No llevó consigo a los cazadores al bosque, cosa que agradecieron mucho, pues el jabalí los había recibido ya varias veces de tal manera que ellos no tenían ganas de perseguirlo. Cuando el animal divisó al sastre, corrió hacia él con el hocico espumeante y los colmillos aguzados, y quiso lanzarlo a la tierra; el héroe, ágil, entró en una capilla que había en las cercanías, y luego otra vez, rápidamente saltó desde la ventana hacia fuera. El cerdo corrió tras él, pero este dio la vuelta por fuera y le cerró la puerta; entonces quedó preso el furioso animal, que era demasiado pesado e inútil para poder salir saltando por la ventana.

El sastre hizo venir a los cazadores para que vieran al prisionero con sus propios ojos. El héroe se trasladó a ver al rey, que, ahora, quisiera o no, tuvo que cumplir su promesa, y le entregó a su hija y medio reino. Si hubiera sabido que lo que estaba delante de él no era ningún héroe, sino un simple sastrecillo, le hubiera costado todavía mucho más. La boda se celebró con gran lujo, pero poca alegría, e hizo del sastre un rey.

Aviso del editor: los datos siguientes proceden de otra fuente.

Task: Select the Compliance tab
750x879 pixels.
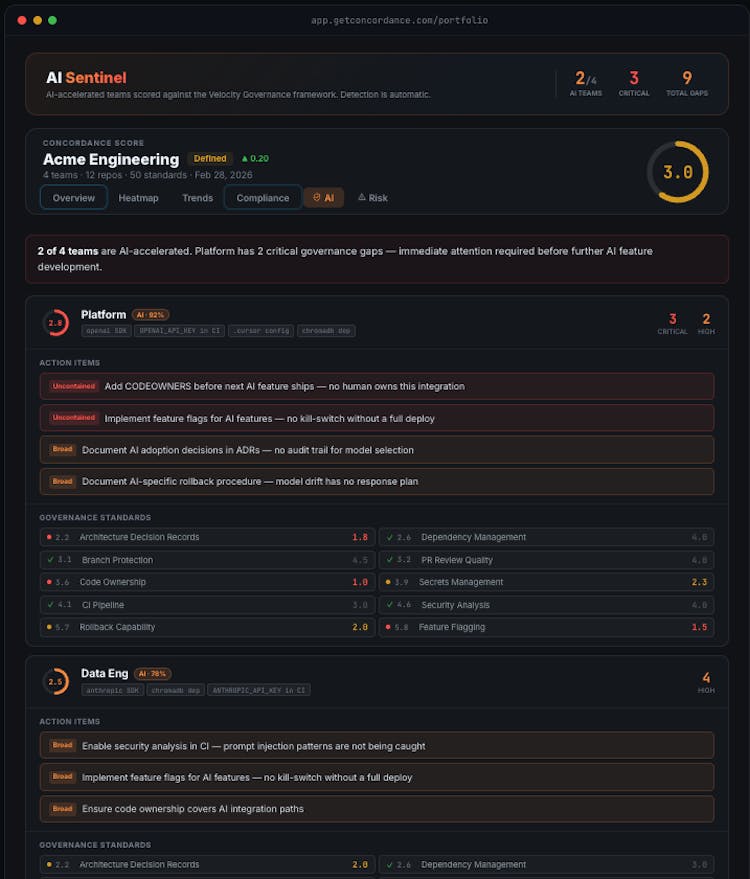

Después de algún tiempo, oyó la joven reina en la noche cómo soñaba su marido: «¡Joven, hazme el peto y cóseme los pantalones, o te cruzo la cara!». Entonces ella comprendió en qué clase de barrio se había criado el joven, lamentándose a la mañana siguiente a su padre de su pena y pidiéndole que la ayudara a librarse del hombre que no era más que un simple sastre. El rey la consoló y dijo:

—Deja abierto, la próxima noche, tu dormitorio; mis sirvientes esperarán fuera y, cuando se haya dormido, entrarán, le atarán y le conducirán a un barco que lo lleve por el ancho mundo.

La mujer se tranquilizó con esto, pero el armero del rey, que había escuchado todo, sentía afecto por él, y le descubrió toda la conspiración.

—Ya impediré yo todo esto.

Por la noche, y a la hora acostumbrada, se acostó con su mujer, y cuando ella creyó que se había dormido, se levantó, abrió la puerta y se acostó de nuevo. El sastrecillo, que fingía dormir comenzó a gritar en voz alta:

—¡Joven, hazme el peto y cóseme los pantalones, o te cruzo la cara! ¡Yo, que he alcanzado a siete de un golpe, he matado a dos gigantes, reducido a un unicornio y apresado a un jabalí, no me voy a asustar ahora de los que están fuera, ante la habitación!

Cuando estos oyeron hablar así al sastre, se pusieron a temblar de miedo y huyeron de allí como si los persiguieran todos los diablos, y ninguno se atrevió a enfrentarse con él nunca más. Gracias a esto permaneció el sastrecillo siendo rey toda su vida.